EXTRACTED TEXT:
►

For a minute, assume the role of a senior executive who has just been handed a business scorecard containing performance numbers in five critical business areas. After looking at the numbers below, would the data make you cringe?

70% of users are dissatisfied with the process.
50% of customers regret their buying decision.
46% turnover among new buyers.
46% failure rate of process output selections.
A mere 19% are unequivocal successes (less than 1:5).

It’s Time to Face the Numbers and Facts…

70% dissatisfied — 70% of the external customers (applicants) and 28% of the internal customers (hiring managers) indicate they are dissatisfied with the hiring process. (Source: Recruiter.com)

50% customer regret — 50% of the processes users (both managers and new hires) later regret their “buying” decision (Source: The Recruiting Roundtable). In addition, 25% of new hires later regret taking their new job within one year (Source: Challenger, Gray)

46% turnover — 46% of new hires leave their jobs within the first year (Source: eBullpen, LLC) and 50% of current employees are actively seeking or are planning to seek a new job (Source: Deloitte).

Some additional data points to consider include:

6% regret hiring decisions — Nearly two-thirds of hiring managers come to regret their interview-based hiring decisions (Source: DDI)

50% new executive turnover — nearly half of new executive hires quit or are fired within the first 18 months at a new employer (Source: Corporate Leadership Council).

Newly promoted executives don’t do much better (40% of newly promoted managers and executives fail within 18 months of starting a new job (Source: Manchester, Inc).

◄

PROBLEMS TO SOLVE:
a) In the hiring statistics text, rewrite the passage that begins at the words "50% customer regret" and stops after "Corporate Leadership Council).", putting "recent hires" wherever "new hires" appears.
b) According to the hiring statistics text, what percentage of new hires leave their jobs within the first year?
c) Do these statements agree with the hiring statistics text? Answer yes or no for each, and quote the words that decide it. (i) 28% of hiring managers are dissatisfied with the hiring process. (ii) A quarter of new hires regret taking their new job within one year. (iii) More than half of new executive hires quit or are fired within their first 18 months at a new employer.

DATA SHOWN:
►

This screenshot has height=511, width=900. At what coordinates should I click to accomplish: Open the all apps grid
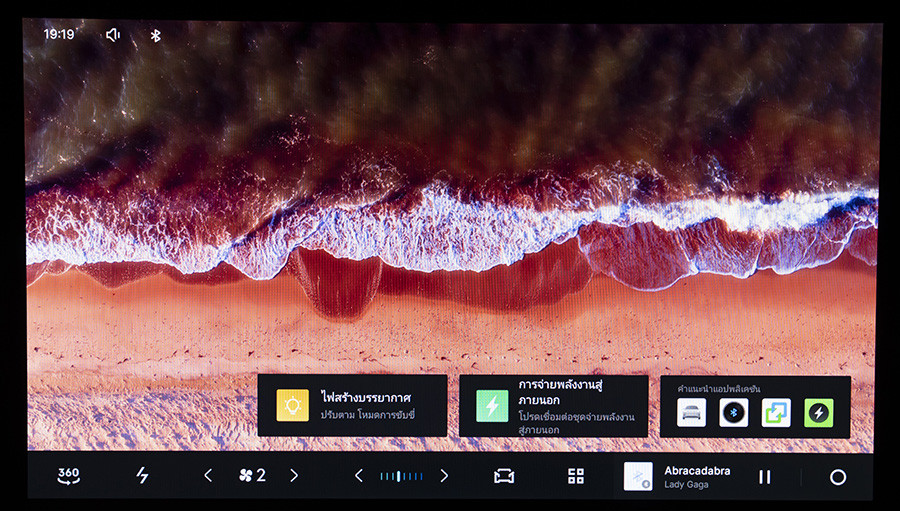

◄

RESULTS OF THE TASKS:
a)
50% customer regret — 50% of the processes users (both managers and recent hires) later regret their “buying” decision (Source: The Recruiting Roundtable). In addition, 25% of recent hires later regret taking their new job within one year (Source: Challenger, Gray)

46% turnover — 46% of recent hires leave their jobs within the first year (Source: eBullpen, LLC) and 50% of current employees are actively seeking or are planning to seek a new job (Source: Deloitte).

Some additional data points to consider include:

6% regret hiring decisions — Nearly two-thirds of hiring managers come to regret their interview-based hiring decisions (Source: DDI)

50% new executive turnover — nearly half of new executive hires quit or are fired within the first 18 months at a new employer (Source: Corporate Leadership Council).

b) 46%

c)
(i) Yes: "28% of the internal customers (hiring managers) indicate they are dissatisfied with the hiring process"
(ii) Yes: "25% of new hires later regret taking their new job within one year"
(iii) No: "nearly half of new executive hires quit or are fired within the first 18 months at a new employer"